**Problem statement**
Write out every line of the data below, changing nothing.

**Supplied information**
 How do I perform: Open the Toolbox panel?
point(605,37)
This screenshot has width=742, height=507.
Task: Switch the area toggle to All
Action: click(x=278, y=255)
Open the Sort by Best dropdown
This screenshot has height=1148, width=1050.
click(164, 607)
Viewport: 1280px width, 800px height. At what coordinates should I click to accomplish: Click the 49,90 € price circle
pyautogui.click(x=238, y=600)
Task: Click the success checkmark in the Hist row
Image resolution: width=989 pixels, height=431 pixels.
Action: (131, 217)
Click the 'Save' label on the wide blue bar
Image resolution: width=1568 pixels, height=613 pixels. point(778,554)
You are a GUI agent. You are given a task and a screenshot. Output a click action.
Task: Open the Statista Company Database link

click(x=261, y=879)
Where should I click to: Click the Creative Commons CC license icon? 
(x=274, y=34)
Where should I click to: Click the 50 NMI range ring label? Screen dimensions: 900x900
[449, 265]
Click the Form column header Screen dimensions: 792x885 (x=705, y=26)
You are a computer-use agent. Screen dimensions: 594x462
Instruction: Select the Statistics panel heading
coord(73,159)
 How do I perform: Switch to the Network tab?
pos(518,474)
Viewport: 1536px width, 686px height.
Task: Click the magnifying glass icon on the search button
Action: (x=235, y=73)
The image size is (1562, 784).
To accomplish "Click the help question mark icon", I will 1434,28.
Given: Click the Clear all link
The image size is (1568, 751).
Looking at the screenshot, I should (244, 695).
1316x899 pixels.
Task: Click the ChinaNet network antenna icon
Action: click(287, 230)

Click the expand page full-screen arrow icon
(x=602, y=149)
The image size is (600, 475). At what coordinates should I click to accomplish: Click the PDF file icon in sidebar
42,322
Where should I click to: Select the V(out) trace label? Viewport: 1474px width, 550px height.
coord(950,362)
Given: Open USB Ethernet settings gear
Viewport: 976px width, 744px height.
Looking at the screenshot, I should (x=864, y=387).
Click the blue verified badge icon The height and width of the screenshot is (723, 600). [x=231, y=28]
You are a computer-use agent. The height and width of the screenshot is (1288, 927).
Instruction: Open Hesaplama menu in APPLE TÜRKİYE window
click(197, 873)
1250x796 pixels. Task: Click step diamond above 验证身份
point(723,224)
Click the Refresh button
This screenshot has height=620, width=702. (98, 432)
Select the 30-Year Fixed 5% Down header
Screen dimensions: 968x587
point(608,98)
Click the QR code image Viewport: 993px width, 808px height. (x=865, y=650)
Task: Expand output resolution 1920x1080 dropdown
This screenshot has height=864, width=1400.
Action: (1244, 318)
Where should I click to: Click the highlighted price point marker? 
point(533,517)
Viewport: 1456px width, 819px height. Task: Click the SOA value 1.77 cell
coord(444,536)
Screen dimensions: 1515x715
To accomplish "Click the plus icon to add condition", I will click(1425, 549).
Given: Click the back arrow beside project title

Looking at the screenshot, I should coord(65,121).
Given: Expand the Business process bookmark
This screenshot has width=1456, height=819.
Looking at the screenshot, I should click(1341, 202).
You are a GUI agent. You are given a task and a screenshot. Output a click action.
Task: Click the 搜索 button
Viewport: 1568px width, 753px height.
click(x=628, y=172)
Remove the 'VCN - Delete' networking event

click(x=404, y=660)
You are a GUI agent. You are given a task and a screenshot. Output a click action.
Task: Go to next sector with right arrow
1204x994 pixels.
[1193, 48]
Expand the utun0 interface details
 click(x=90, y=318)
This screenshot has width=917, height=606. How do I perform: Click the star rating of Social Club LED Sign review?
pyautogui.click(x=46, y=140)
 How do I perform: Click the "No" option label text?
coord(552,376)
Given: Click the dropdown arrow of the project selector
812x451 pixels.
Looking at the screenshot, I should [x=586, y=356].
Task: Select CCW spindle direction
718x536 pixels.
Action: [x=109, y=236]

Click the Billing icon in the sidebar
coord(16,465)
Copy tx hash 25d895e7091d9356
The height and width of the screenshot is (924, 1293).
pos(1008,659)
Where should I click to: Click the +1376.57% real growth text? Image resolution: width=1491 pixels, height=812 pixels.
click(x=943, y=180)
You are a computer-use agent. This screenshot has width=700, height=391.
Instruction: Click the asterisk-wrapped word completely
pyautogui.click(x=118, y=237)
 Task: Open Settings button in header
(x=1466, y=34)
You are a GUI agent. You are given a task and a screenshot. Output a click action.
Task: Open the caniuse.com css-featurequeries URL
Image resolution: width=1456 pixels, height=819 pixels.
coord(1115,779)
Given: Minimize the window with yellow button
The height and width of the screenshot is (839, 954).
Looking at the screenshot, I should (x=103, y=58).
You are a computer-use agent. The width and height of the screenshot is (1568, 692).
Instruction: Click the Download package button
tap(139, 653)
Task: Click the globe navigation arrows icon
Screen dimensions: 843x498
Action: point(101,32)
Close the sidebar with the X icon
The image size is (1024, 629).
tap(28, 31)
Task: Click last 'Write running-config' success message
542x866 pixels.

**Task result**
 How do I perform: Open the Toolbox panel?
point(605,37)
This screenshot has width=742, height=507.
Task: Switch the area toggle to All
Action: click(x=278, y=255)
Open the Sort by Best dropdown
This screenshot has height=1148, width=1050.
click(164, 607)
Viewport: 1280px width, 800px height. At what coordinates should I click to accomplish: Click the 49,90 € price circle
pyautogui.click(x=238, y=600)
Task: Click the success checkmark in the Hist row
Image resolution: width=989 pixels, height=431 pixels.
Action: (131, 217)
Click the 'Save' label on the wide blue bar
Image resolution: width=1568 pixels, height=613 pixels. point(778,554)
You are a GUI agent. You are given a task and a screenshot. Output a click action.
Task: Open the Statista Company Database link

click(x=261, y=879)
Where should I click to: Click the Creative Commons CC license icon? 
(x=274, y=34)
Where should I click to: Click the 50 NMI range ring label? Screen dimensions: 900x900
[449, 265]
Click the Form column header Screen dimensions: 792x885 (x=705, y=26)
You are a computer-use agent. Screen dimensions: 594x462
Instruction: Select the Statistics panel heading
coord(73,159)
 How do I perform: Switch to the Network tab?
pos(518,474)
Viewport: 1536px width, 686px height.
Task: Click the magnifying glass icon on the search button
Action: (x=235, y=73)
The image size is (1562, 784).
To accomplish "Click the help question mark icon", I will 1434,28.
Given: Click the Clear all link
The image size is (1568, 751).
Looking at the screenshot, I should (244, 695).
1316x899 pixels.
Task: Click the ChinaNet network antenna icon
Action: click(287, 230)

Click the expand page full-screen arrow icon
(x=602, y=149)
The image size is (600, 475). At what coordinates should I click to accomplish: Click the PDF file icon in sidebar
42,322
Where should I click to: Select the V(out) trace label? Viewport: 1474px width, 550px height.
coord(950,362)
Given: Open USB Ethernet settings gear
Viewport: 976px width, 744px height.
Looking at the screenshot, I should (x=864, y=387).
Click the blue verified badge icon The height and width of the screenshot is (723, 600). [x=231, y=28]
You are a computer-use agent. The height and width of the screenshot is (1288, 927).
Instruction: Open Hesaplama menu in APPLE TÜRKİYE window
click(197, 873)
1250x796 pixels. Task: Click step diamond above 验证身份
point(723,224)
Click the Refresh button
This screenshot has height=620, width=702. (98, 432)
Select the 30-Year Fixed 5% Down header
Screen dimensions: 968x587
point(608,98)
Click the QR code image Viewport: 993px width, 808px height. (x=865, y=650)
Task: Expand output resolution 1920x1080 dropdown
This screenshot has height=864, width=1400.
Action: (1244, 318)
Where should I click to: Click the highlighted price point marker? 
point(533,517)
Viewport: 1456px width, 819px height. Task: Click the SOA value 1.77 cell
coord(444,536)
Screen dimensions: 1515x715
To accomplish "Click the plus icon to add condition", I will click(1425, 549).
Given: Click the back arrow beside project title

Looking at the screenshot, I should coord(65,121).
Given: Expand the Business process bookmark
This screenshot has width=1456, height=819.
Looking at the screenshot, I should click(1341, 202).
You are a GUI agent. You are given a task and a screenshot. Output a click action.
Task: Click the 搜索 button
Viewport: 1568px width, 753px height.
click(x=628, y=172)
Remove the 'VCN - Delete' networking event

click(x=404, y=660)
You are a GUI agent. You are given a task and a screenshot. Output a click action.
Task: Go to next sector with right arrow
1204x994 pixels.
[1193, 48]
Expand the utun0 interface details
 click(x=90, y=318)
This screenshot has width=917, height=606. How do I perform: Click the star rating of Social Club LED Sign review?
pyautogui.click(x=46, y=140)
 How do I perform: Click the "No" option label text?
coord(552,376)
Given: Click the dropdown arrow of the project selector
812x451 pixels.
Looking at the screenshot, I should [x=586, y=356].
Task: Select CCW spindle direction
718x536 pixels.
Action: [x=109, y=236]

Click the Billing icon in the sidebar
coord(16,465)
Copy tx hash 25d895e7091d9356
The height and width of the screenshot is (924, 1293).
pos(1008,659)
Where should I click to: Click the +1376.57% real growth text? Image resolution: width=1491 pixels, height=812 pixels.
click(x=943, y=180)
You are a computer-use agent. This screenshot has width=700, height=391.
Instruction: Click the asterisk-wrapped word completely
pyautogui.click(x=118, y=237)
 Task: Open Settings button in header
(x=1466, y=34)
You are a GUI agent. You are given a task and a screenshot. Output a click action.
Task: Open the caniuse.com css-featurequeries URL
Image resolution: width=1456 pixels, height=819 pixels.
coord(1115,779)
Given: Minimize the window with yellow button
The height and width of the screenshot is (839, 954).
Looking at the screenshot, I should (x=103, y=58).
You are a computer-use agent. The width and height of the screenshot is (1568, 692).
Instruction: Click the Download package button
tap(139, 653)
Task: Click the globe navigation arrows icon
Screen dimensions: 843x498
Action: point(101,32)
Close the sidebar with the X icon
The image size is (1024, 629).
tap(28, 31)
Task: Click last 'Write running-config' success message
542x866 pixels.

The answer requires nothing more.